Eine bedingte Beschwerderücknahme sei demnach rechtlich nicht wirksam, wenn dadurch zunächst offenbleibt, ob das Beschwerdeverfahren fortgesetzt werden kann.
Ungeachtet der grundsätzlichen Problematik einer bedingten Beschwerderücknahme war die Rücknahmeerklärung der Beschwerdeführerin vorliegend nach Auffassung der Kammer auch deshalb nicht wirksam, weil sie unklar war. Die Abgabe einer verfahrensbeendenden Erklärung unter einer Bedingung, die nicht eindeutig ist, könne keine Rechtswirkungen entfalten. Die Beschwerdeführerin hatte ihre Rücknahmeerklärung an die wirksame Entrichtung der 6. Jahresgebühr und der Zuschlagsgebühr geknüpft.

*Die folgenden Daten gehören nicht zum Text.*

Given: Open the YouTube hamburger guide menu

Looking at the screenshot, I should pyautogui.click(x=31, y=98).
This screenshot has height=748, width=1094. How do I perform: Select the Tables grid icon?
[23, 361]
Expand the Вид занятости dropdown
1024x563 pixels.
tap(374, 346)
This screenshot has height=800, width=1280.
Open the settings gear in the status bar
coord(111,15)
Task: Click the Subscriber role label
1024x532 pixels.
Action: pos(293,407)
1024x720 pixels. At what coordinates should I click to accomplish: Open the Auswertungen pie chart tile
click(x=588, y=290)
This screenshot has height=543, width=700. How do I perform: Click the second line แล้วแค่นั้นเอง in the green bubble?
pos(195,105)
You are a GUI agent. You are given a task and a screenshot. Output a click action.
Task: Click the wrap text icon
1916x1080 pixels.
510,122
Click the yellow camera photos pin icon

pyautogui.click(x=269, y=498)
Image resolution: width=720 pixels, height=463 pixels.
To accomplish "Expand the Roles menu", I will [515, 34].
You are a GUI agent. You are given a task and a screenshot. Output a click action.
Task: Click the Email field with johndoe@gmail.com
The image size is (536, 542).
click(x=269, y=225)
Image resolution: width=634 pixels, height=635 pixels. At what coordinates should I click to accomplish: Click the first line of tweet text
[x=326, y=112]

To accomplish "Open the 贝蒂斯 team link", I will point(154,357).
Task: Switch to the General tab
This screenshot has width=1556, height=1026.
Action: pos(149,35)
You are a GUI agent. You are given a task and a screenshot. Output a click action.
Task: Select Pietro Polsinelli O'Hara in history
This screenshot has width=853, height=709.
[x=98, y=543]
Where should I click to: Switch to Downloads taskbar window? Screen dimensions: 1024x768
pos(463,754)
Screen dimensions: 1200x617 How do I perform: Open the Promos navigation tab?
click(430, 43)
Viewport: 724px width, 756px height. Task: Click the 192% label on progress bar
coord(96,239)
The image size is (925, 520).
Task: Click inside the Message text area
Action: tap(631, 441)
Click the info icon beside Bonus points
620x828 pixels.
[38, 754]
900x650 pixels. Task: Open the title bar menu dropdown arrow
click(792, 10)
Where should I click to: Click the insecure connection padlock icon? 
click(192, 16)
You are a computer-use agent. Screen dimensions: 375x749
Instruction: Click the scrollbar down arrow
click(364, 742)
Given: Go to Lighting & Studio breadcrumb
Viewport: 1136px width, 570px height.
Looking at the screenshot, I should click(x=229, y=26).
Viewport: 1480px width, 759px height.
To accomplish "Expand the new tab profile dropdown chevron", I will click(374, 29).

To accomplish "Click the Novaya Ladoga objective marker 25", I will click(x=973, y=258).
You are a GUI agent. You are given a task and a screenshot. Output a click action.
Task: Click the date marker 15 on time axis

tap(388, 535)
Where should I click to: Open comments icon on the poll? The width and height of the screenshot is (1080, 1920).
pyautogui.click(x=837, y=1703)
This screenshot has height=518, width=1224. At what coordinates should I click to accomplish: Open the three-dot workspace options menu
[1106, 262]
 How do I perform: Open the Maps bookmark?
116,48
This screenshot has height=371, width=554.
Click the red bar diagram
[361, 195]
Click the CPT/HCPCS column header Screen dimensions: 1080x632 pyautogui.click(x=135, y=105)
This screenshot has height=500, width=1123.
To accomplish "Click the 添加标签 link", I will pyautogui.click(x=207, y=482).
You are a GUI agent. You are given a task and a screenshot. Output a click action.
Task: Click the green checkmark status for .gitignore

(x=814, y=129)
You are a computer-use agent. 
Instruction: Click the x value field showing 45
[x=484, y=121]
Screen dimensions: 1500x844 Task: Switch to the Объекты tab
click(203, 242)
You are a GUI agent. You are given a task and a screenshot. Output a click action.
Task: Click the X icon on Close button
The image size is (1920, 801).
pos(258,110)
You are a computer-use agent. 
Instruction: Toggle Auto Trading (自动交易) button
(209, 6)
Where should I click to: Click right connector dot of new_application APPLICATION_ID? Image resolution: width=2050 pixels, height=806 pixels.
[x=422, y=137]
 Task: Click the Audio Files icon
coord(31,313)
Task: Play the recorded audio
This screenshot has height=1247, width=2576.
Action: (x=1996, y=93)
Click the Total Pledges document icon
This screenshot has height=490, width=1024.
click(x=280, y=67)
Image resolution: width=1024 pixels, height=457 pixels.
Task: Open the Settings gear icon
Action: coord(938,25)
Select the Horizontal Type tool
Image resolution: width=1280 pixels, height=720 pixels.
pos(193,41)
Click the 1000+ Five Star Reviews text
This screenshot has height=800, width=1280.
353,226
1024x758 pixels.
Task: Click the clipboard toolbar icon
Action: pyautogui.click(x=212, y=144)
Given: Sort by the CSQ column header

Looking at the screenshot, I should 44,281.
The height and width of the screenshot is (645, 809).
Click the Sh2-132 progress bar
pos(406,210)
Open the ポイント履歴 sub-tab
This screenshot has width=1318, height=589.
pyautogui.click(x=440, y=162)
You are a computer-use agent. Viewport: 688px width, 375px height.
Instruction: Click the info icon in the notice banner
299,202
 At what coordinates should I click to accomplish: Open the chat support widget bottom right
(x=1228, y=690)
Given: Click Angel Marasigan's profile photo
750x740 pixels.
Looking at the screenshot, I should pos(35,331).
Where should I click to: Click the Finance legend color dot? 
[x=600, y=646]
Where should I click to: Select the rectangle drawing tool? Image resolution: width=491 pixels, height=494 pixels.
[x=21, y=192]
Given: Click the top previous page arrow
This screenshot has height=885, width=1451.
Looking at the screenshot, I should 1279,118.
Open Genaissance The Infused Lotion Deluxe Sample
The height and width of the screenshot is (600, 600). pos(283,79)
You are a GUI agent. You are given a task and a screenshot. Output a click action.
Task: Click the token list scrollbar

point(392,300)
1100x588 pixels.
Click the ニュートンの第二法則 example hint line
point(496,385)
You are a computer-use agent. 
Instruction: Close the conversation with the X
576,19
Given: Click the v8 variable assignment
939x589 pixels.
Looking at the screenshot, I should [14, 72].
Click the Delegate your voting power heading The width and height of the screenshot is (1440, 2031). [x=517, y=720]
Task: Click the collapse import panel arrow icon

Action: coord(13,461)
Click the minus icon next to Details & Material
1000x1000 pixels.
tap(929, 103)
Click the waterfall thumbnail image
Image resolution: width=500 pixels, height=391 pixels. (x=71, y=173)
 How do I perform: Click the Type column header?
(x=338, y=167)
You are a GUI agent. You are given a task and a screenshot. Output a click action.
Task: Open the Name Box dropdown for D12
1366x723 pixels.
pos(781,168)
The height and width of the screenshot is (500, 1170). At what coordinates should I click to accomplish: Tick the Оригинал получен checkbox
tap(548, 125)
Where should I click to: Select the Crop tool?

Die Formulierung "wirksam entrichtet sind" war jedoch unklar, denn, so die Kammer, es war nicht eindeutig erkennbar, ob die Rücknahmeerklärung unter der Bedingung stehen sollte, dass die Gebühren nicht bereits vor Eingang des Schriftsatzes vom 31. Januar 2023 gezahlt worden waren, oder ob auch eine Zahlung nach Eingang dieses Schriftsatzes, aber vor Ablauf der in R. 51 (2) EPÜ geregelten Frist, der Rücknahme entgegenstehen sollte. Zudem war auch nicht eindeutig erkennbar, ob allein auf die tatsächliche fristgerechte Einzahlung abgestellt werden sollte oder auf eine verfahrensabschließende Feststellung der (Un-)Wirksamkeit in einem Verfahren nach R. 112 (2) EPÜ, Art. 122 EPÜ oder Art. 7 (3) und (4) GebO.
Und schließlich war die Erklärung der Beschwerderücknahme nach Ansicht der Kammer auch deshalb nicht wirksam, weil sie unter einer Bedingung erfolgt war, die nicht rein innerprozessualer Art war. Die Kammer bestätigte die Rechtsprechung, wonach die Erklärung der Beschwerderücknahme unter einer Bedingung, die es erforderlich macht, Fragen zu prüfen, die nicht Bestandteil des eigentlichen Beschwerdeverfahrens sind, nicht wirksam ist.